[ draft ] Alternative design for sub- and quotient- `(Abelian)Group`s

[jamesmckinna]

Alternative to #2852 and #2854 , based on @Taneb's original design, but:

• Normal is now below Algebra.Construct.Sub.Group
• Algebra.Construct.Sub.AbelianGroups added, and are automatically Normal

Hence:

• downstream, Algebra.Module.Construct.Sub.Bimodules are automatically suitable as Ideals
• ... below Algebra.Construct.Sub.Ring
• simplifying Algebra.Construct.Quotient.Ring

The high-level differences between the two approaches mostly consist in:

• this one is more aggressively optimised than @Taneb 's original in the spirit of #2391 , in terms of making large single definitions of nested records, and opening them to expose substructure
• in avoiding, wherever possible, redundant imports/type signatures solely for the sake of making explicit the types of 'implementation details', so that the resulting (public) API for the various constructions is (or at least aims to be) as abstract as possible from a client perspective
• exact location of concepts within the Algebra hierarchy, and their mutual dependency (aiming to flatten/linearise the latter, and making the former follow a more conventional inheritance based directory/sub-directory tree structure
• making the notion of 'sub-Abelian group' explicit, and using that to streamline the development of sub- and quotient- structure of richer algebras (such as Ring) which are based on an underlying (additive) Abelian group structure, which slightly alters the conceptual, as well as concrete dependency graph compared to Taneb's #2852 #2854 and #2855

[JacquesCarette]

I'm sure this alternative design makes a lot of sense to you @jamesmckinna and to @Taneb , but since I don't have the original in mind, your description relative to it does not really inform me in any substantial way of the pros and cons of each.

i.e. could the PR description be made less relative to knowing the original, but rather have more information about both designs in the description please?

[jamesmckinna]

I think that the best answer to the above comment might be to give a more detailed commentary in the source? (See ongoing/recent commits)

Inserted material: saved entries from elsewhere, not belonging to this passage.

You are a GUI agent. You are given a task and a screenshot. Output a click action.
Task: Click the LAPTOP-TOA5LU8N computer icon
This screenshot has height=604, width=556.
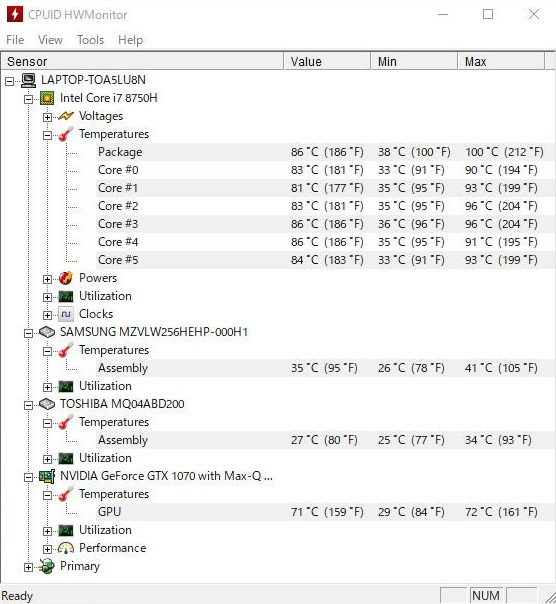click(x=28, y=80)
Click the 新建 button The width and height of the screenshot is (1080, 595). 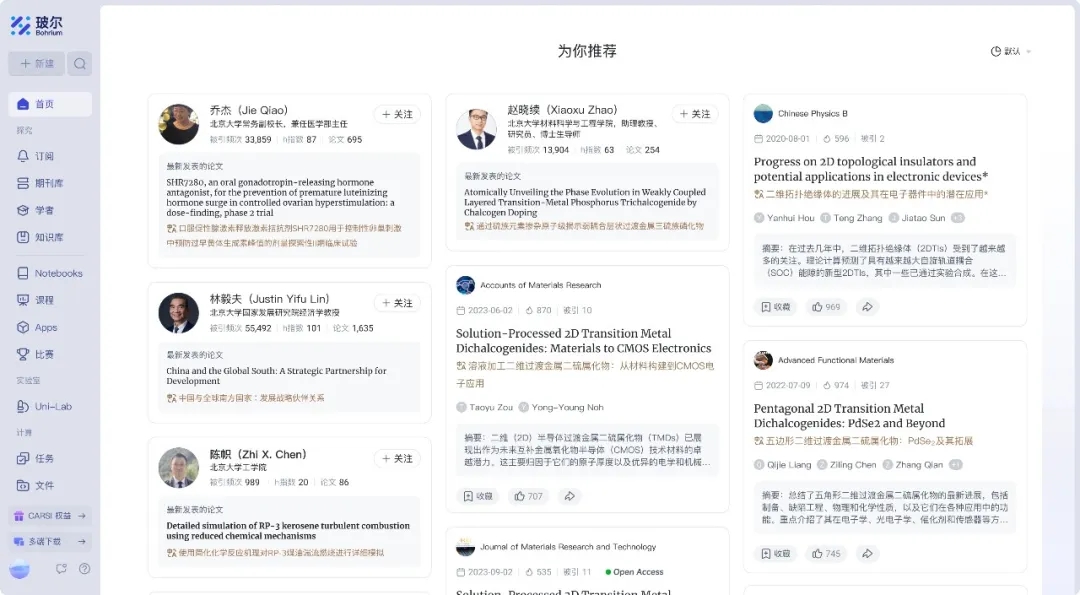tap(37, 64)
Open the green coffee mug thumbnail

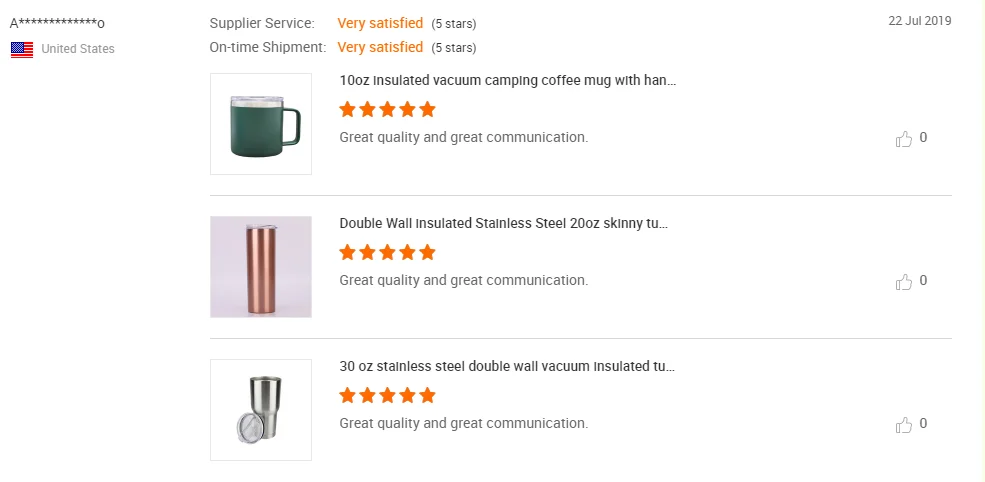click(x=261, y=124)
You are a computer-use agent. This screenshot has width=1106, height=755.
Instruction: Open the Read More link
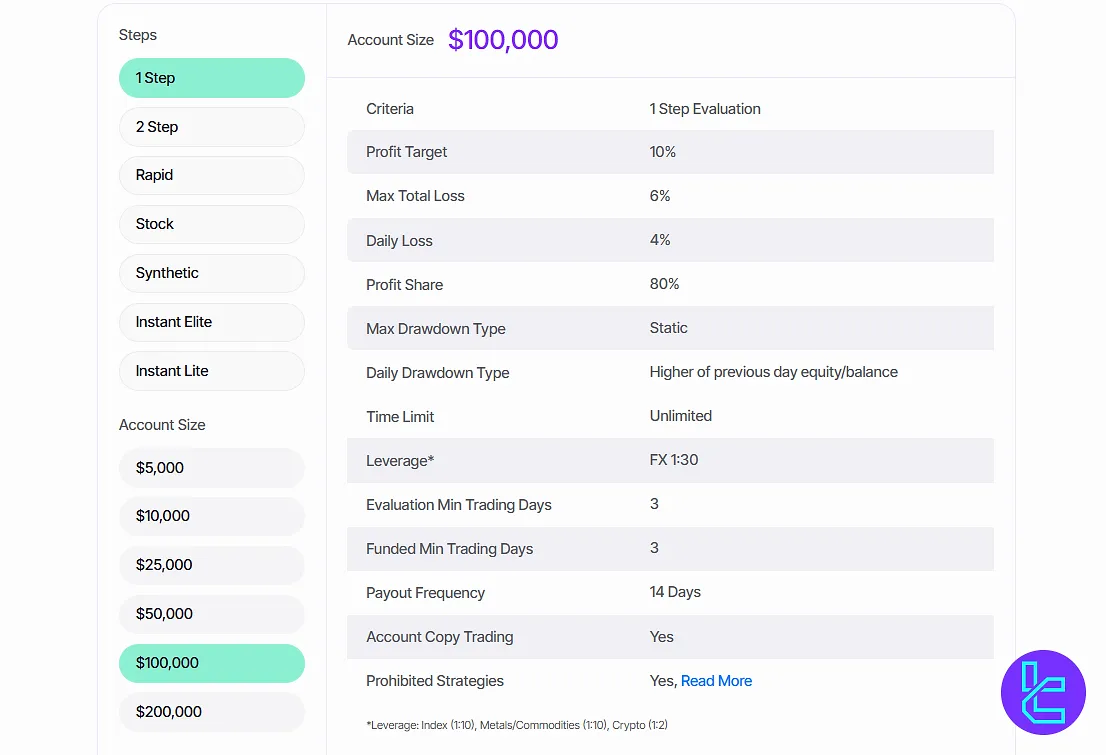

I think that this is probably more portable/surveyable than a complex interweaving of the GitHub comment trail? This still seems to be a major bugbear in using git to debate alternatives, and to document discussion around such things, as we have observed in the past, elsewhere in this project.

[jamesmckinna]

@JacquesCarette regarding the Algebra.Construct.Sub 'mis-identification', sadly this is also present in #2852 (now merged), so we should do some retrofitting if you want to distinguish the

• hierarchy of SubX definitions (Magma, Monoid, Group, Ring...)
• hierarchy of SubX constructions (CommutativeMagma, CommutativeMonoid, AbelianGroup, CommutativeRing...)

I guess I took at face value that we 'construct' a subgroup by supplying a monomorphism... but I see your point. It's (potentially) a lot more complicated to do so, so we perhaps need to discuss further with @Taneb on a fresh issue/PR?

[JacquesCarette]

Re: Algebra.Construct.Sub 'mis-identification', and #2852 -- those are not yet released, so there is still time!

And yes, I hope that @Taneb will chyme in soon. I think it is worthwhile to use different terminology to indicate "definition" and "construction". I was happy to see that in Voevodsky's later work, he was quite careful in labelling things, including making this difference.